======== Provided entries

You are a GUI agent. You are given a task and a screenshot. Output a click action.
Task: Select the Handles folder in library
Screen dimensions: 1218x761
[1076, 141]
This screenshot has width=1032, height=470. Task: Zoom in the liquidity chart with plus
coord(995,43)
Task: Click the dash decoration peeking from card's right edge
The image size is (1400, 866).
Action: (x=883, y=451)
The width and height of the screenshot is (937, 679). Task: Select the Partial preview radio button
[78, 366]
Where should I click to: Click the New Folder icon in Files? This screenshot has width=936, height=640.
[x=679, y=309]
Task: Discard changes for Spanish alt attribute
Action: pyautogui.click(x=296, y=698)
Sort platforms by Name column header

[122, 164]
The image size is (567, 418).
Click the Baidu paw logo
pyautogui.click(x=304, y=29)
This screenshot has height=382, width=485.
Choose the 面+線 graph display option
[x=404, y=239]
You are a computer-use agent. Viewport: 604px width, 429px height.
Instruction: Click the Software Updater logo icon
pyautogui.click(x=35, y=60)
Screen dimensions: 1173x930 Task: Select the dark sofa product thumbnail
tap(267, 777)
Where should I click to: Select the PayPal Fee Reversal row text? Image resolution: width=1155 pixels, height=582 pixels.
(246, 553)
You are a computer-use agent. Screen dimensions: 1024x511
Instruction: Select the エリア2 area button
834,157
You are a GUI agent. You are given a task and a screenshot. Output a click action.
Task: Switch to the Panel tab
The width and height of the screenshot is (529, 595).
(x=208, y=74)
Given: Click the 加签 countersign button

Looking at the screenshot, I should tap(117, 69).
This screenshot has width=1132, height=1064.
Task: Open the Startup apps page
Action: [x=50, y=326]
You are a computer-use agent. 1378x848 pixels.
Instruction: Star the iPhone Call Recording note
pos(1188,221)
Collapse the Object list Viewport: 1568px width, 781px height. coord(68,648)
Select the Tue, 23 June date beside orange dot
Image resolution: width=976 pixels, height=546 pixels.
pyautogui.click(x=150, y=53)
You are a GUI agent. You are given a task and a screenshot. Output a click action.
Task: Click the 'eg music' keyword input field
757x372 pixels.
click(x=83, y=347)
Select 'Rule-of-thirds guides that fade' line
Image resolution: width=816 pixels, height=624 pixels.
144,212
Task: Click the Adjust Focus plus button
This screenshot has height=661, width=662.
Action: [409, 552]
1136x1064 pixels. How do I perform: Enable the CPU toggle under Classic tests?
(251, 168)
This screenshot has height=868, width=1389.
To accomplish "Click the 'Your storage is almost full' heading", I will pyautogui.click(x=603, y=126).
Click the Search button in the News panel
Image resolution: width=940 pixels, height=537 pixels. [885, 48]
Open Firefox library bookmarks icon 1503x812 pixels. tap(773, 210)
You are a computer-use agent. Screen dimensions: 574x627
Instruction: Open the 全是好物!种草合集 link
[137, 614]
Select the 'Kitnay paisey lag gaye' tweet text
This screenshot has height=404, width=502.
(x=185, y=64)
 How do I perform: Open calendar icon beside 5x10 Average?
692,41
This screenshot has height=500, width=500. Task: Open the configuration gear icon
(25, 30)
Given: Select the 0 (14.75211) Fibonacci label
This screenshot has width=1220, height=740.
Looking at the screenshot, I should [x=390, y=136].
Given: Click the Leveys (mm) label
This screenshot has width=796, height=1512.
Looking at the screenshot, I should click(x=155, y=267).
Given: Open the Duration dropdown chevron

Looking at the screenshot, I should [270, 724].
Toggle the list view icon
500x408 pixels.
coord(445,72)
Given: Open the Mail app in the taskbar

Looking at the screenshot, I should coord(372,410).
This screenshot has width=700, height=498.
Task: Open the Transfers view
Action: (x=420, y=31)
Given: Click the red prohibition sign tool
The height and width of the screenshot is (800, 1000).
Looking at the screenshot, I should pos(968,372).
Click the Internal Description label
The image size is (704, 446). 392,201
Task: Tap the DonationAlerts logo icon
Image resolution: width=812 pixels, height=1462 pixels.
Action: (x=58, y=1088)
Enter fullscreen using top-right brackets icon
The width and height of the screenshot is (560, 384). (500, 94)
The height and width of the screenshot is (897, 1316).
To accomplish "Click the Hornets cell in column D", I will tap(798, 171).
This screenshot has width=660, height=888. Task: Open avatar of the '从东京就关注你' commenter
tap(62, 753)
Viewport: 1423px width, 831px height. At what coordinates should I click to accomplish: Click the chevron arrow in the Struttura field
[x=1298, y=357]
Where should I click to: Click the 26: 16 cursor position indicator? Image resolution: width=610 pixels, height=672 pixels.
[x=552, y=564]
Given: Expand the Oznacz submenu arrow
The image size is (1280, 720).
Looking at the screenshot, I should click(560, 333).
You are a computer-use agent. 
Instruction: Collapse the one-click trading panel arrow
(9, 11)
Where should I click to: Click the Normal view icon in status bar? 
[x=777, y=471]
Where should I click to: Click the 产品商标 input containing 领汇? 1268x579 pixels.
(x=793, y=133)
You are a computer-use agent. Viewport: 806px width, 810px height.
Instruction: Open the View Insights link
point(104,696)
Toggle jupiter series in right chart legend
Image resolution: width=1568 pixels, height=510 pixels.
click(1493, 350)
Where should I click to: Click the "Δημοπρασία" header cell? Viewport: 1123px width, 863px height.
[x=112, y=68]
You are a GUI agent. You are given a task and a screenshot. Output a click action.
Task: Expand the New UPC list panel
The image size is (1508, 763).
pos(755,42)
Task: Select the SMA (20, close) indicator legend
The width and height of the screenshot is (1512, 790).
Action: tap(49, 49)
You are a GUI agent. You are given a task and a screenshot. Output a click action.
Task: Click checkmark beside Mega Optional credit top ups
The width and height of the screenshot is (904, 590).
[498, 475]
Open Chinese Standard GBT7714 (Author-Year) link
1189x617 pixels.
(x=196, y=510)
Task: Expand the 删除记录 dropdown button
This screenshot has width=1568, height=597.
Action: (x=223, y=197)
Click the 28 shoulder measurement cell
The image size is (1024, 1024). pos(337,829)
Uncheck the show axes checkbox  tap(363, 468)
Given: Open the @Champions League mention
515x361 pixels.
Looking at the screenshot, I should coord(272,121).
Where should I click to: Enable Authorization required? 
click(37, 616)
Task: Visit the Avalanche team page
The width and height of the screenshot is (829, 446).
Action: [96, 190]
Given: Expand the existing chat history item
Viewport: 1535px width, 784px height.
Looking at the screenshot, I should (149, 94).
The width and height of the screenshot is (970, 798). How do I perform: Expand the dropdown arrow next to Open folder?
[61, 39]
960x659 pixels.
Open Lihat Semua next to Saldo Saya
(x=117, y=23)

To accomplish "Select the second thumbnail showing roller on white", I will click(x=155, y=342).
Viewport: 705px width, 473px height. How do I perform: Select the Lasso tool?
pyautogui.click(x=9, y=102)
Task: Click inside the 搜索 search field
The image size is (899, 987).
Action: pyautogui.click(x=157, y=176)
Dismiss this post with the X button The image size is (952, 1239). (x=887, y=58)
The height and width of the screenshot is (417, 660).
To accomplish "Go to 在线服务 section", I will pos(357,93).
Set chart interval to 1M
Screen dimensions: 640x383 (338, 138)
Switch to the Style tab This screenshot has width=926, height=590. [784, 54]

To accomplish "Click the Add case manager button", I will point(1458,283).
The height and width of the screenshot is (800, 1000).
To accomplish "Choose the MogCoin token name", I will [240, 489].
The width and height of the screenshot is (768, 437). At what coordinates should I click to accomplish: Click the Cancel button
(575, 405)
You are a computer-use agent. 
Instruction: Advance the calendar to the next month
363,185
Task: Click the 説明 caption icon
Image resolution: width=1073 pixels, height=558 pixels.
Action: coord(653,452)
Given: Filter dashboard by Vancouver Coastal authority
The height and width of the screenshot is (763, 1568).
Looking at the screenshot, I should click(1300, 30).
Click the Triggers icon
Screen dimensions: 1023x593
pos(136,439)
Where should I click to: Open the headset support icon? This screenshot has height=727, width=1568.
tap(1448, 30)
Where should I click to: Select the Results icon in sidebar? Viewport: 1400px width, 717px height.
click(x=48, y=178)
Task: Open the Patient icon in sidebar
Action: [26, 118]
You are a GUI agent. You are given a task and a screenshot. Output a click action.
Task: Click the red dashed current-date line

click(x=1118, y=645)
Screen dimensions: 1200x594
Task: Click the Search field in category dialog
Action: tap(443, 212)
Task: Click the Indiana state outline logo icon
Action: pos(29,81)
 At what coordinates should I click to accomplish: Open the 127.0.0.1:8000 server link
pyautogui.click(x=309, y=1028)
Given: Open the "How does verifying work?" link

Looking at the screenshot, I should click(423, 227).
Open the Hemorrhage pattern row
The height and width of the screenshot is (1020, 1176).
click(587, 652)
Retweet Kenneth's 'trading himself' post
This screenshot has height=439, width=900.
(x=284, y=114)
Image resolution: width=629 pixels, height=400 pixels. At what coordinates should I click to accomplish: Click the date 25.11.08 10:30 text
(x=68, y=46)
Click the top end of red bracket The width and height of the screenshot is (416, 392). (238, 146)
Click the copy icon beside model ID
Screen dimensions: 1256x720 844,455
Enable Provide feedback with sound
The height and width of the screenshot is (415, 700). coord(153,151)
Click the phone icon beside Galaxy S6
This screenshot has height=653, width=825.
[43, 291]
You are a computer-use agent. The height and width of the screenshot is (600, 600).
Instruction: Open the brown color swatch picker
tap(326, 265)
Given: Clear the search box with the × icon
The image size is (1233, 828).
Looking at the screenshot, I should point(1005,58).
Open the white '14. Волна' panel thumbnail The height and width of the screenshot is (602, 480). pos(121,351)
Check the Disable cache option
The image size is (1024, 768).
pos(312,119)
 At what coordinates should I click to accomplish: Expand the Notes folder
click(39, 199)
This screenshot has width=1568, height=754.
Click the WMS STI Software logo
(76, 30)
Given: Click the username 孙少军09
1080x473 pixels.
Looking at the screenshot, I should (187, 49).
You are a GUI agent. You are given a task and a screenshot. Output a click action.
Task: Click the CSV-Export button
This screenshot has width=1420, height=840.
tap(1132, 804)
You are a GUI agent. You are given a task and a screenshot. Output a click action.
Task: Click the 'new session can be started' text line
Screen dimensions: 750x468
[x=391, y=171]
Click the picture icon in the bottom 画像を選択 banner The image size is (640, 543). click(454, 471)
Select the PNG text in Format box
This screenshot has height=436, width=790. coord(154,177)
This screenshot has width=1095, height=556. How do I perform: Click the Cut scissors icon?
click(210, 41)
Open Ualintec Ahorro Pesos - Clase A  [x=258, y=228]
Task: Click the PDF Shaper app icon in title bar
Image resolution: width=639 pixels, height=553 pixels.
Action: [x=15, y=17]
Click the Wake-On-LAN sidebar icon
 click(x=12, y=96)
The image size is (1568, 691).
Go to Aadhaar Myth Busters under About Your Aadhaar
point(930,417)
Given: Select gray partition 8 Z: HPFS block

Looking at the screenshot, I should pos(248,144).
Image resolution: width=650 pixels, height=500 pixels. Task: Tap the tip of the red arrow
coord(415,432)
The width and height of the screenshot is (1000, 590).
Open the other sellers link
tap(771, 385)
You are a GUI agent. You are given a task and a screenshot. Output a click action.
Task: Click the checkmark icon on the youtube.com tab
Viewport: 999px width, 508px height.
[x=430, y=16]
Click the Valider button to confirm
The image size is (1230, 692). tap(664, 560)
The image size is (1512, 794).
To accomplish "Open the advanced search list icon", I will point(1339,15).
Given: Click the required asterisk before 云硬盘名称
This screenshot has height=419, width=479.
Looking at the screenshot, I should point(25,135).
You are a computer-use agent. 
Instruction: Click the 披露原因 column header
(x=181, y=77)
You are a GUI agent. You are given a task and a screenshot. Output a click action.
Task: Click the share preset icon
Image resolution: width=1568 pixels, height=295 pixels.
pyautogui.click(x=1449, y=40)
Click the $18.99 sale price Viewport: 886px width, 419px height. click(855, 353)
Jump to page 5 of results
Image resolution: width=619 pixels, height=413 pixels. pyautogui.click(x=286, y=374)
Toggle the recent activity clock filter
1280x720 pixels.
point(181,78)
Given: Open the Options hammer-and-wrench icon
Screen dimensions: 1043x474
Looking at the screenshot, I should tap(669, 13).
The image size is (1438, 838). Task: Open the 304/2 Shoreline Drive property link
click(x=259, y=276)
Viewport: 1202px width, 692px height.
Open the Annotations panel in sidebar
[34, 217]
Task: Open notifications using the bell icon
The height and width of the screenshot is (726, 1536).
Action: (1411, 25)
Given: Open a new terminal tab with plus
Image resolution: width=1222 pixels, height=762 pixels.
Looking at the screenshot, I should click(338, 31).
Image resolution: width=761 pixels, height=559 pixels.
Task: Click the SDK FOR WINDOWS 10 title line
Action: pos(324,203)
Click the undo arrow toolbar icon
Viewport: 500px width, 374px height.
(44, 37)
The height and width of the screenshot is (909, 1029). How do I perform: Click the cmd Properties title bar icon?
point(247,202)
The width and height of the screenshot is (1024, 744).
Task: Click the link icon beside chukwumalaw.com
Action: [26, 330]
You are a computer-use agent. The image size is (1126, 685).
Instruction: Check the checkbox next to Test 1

================

## The task
Using the data above, reproduce exactly the lines from the line that contains "Click the Baidu paw logo" through the line that contains "You are a computer-use agent. Screen dimensions: 1024x511", including both.

## Response box
Click the Baidu paw logo
pyautogui.click(x=304, y=29)
This screenshot has height=382, width=485.
Choose the 面+線 graph display option
[x=404, y=239]
You are a computer-use agent. Viewport: 604px width, 429px height.
Instruction: Click the Software Updater logo icon
pyautogui.click(x=35, y=60)
Screen dimensions: 1173x930 Task: Select the dark sofa product thumbnail
tap(267, 777)
Where should I click to: Select the PayPal Fee Reversal row text? Image resolution: width=1155 pixels, height=582 pixels.
(246, 553)
You are a computer-use agent. Screen dimensions: 1024x511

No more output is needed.